De vuelta a la celda de seguridad (que Kitty no se daba cuenta de que era una celda), le quité los zapatos y le froté las doloridas plantas de los pies.

– Dios te bendiga -dijo. Y luego-: ¿Cómo se llama este hotel?

– El hotel de los corazones rotos -dije yo.

– Un nombre curioso -dijo Kitty.

– ¿Dónde está el teléfono? -le pregunté a la enfermera. Me miró como si yo estuviera loca,

– Esta es la zona de seguridad -dijo, impaciente.

– Pues a mí me parece la habitación de un hotel -dijo Kitty.

Por entonces yo ya me estaba retrasando, pero no me podía marchar.

– Vamos a tomar una copa -seguía diciendo Kitty una y otra vez y otra. Cada vez que lo decía, yo me reía. Me reí tanto que estaba a punto de llorar. Son las peticiones repetidas de los que no tienen memoria lo que los hace tan difíciles. Consideramos sus repeticiones como insultos, lo que es una estupidez nuestra. Si al menos pudiéramos librarnos del ego y vivir momento a momento como los muy viejos y los muy jóvenes. Imagínese que se existe en un estado donde uno repite y repite las cosas porque cada segundo no se relaciona con los demás.

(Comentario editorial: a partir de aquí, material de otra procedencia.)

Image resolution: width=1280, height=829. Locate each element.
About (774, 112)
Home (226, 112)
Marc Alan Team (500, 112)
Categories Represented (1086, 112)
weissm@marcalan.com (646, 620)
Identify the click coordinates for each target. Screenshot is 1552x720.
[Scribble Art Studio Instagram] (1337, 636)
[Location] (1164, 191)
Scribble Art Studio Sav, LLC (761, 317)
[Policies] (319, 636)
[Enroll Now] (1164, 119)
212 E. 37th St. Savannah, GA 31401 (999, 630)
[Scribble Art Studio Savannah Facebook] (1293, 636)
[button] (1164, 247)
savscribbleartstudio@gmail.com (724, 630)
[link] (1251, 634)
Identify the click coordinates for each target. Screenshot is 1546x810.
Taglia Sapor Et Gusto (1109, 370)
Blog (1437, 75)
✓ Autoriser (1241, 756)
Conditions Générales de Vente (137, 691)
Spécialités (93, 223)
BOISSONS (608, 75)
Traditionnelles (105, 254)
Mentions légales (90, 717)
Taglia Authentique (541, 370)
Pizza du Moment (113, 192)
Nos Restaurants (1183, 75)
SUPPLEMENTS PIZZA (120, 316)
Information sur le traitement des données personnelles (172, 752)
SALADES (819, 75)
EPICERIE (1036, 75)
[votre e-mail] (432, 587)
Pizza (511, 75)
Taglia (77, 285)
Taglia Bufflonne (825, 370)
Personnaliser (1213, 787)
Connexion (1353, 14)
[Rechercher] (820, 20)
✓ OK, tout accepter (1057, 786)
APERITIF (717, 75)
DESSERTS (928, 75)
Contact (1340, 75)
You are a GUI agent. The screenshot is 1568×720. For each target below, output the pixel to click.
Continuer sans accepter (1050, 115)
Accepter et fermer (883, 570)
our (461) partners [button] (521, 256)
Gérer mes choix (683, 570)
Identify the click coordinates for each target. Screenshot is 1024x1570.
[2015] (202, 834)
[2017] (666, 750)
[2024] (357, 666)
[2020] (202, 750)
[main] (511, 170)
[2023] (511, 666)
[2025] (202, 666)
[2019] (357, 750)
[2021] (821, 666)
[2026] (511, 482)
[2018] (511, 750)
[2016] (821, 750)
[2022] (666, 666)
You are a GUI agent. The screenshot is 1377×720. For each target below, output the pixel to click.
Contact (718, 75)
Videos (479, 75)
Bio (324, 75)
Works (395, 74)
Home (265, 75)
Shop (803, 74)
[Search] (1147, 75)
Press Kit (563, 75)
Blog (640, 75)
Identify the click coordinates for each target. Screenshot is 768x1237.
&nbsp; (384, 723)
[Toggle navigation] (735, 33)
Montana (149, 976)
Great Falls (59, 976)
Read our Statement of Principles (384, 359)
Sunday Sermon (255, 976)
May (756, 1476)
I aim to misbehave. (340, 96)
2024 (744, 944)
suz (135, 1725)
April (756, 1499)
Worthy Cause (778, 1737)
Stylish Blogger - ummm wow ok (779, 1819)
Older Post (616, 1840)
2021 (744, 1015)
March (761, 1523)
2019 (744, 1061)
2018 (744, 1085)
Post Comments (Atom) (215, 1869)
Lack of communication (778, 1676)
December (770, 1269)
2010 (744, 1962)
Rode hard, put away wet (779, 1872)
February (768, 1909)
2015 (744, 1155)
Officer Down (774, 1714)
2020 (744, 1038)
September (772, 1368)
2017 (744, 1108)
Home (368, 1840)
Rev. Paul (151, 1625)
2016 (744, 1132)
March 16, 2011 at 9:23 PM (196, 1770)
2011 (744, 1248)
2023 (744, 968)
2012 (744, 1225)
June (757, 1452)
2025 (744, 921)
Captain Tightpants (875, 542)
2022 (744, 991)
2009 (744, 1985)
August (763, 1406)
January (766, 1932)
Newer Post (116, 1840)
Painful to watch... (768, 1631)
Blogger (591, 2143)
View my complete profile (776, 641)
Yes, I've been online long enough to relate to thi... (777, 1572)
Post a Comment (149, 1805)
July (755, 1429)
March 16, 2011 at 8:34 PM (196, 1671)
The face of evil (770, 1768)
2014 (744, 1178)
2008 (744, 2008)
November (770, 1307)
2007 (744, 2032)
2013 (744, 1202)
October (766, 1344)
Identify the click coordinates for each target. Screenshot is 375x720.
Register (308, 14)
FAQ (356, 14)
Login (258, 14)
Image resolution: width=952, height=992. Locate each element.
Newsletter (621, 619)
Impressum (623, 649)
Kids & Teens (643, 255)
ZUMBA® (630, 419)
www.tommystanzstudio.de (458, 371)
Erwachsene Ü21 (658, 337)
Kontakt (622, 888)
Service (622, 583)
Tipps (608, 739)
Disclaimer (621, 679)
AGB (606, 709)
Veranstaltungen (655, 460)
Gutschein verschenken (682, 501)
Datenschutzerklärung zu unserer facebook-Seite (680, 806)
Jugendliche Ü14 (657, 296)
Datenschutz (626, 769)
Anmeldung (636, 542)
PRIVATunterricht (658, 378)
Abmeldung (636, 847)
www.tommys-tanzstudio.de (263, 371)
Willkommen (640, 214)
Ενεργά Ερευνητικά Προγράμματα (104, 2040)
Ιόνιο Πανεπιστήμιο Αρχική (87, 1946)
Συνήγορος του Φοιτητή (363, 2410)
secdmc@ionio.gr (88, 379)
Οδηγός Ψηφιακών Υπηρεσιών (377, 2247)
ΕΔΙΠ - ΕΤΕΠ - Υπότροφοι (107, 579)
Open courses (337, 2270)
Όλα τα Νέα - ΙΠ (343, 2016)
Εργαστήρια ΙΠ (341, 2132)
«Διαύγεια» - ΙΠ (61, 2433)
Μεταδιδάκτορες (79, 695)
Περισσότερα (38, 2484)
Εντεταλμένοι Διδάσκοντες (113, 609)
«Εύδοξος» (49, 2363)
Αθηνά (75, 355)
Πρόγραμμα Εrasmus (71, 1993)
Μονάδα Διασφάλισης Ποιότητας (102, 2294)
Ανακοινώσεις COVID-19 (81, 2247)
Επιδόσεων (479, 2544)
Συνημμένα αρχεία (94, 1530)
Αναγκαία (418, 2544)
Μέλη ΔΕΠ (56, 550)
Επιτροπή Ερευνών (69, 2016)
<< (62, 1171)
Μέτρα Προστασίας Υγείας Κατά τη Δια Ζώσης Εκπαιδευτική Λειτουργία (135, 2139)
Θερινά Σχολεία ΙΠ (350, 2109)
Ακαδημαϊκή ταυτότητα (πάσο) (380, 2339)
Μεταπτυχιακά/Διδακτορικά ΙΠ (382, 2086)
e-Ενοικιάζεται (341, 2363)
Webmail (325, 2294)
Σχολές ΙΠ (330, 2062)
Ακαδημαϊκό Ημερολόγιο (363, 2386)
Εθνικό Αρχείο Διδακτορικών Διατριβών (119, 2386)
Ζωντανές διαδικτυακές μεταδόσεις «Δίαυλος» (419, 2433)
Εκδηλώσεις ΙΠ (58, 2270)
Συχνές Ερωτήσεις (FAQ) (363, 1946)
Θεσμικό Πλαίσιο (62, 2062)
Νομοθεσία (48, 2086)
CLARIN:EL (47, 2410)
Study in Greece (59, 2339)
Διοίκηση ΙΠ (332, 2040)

– Vamos a tomar una copa -dijo Kitty, una vez más. Era su ritual de por las tardes, y se aferraba a él como a una balsa salvavidas cuando había desaparecido todo lo demás. Inútil decirle que la bebida había contribuido a destrozarle la memoria. No le importaría; ni siquiera recordaba lo que era tener memoria.

Cenamos en el nido del cuco. Los pacientes entraron en la cafetería a por sus bandejas.

– Hola, Kitty. ¿Cómo te va? -suelta un hombre de ojos enormes, cojo, con zapatillas de papel.

– Te presento a mi sobrina, la famosa escritora -les dice ella a todos y a nadie en concreto. Me hormiguean las mejillas de vergüenza. Hasta con la mente dañada, Kitty pedía reconocimiento de mi fama. Qué broma invocar algo tan voluble como la fama en medio de toda esta mutabilidad humana.

Nada nos salva de envejecer, pienso. Ni la fama, ni el talento, ni el encanto personal, ni la riqueza, ni el ingenio. Lo absurdo de la insistencia sobre mi fama en cierto modo me daba vergüenza. En esta casa de locos, me sentía unida a Kitty. Sus meteduras de pata eran también las mías.

Dios santo, qué tarde era. Mi amigo, mi hija, mi marido, todos me esperaban. Como de costumbre, estaba dividida entre exigencias encontradas, y notaba que no podría responder a ninguna de ellas adecuadamente.

En el ascensor, una mujer se puso a hablar conmigo, como a veces hacen las mujeres.

– Mi mejor amiga -dijo- tuvo otro ataque. Trató de suicidarse otra vez. La han vuelto a traer aquí.

– Mi tía -dije yo- tiene Alzheimer -la mujer asintió con la cabeza con simpatía. Aquí nadie era famoso. Sólo dos mujeres que se ocupan de otras dos mujeres, como tantas veces les pasa a las mujeres.

– Buena suerte -dijo ella.

– Lo mismo te digo -dije yo.

La luna estaba llena y la noche era gélida. Me envolví en la bufanda y el abrigo y bajé por Lexington Avenue hacia mi apartamento.

Era una mujer libre, pero ¿por cuánto tiempo? Algún día tampoco yo sería capaz de salir andando de un hospital. Y entonces, ¿qué sería de mí?

No quería pensar en eso.

Se suponía que el tribunal decidiría sobre el caso de Kitty al día siguiente, pero había otro caso más urgente. Eso me permitió llamar a Kitty al hospital y llevármela a casa. Muchas personas lo desaconsejan, pero encontré que tenía que mantener mi promesa y llevarla a casa, tanto si Kitty lo recordaba como si no.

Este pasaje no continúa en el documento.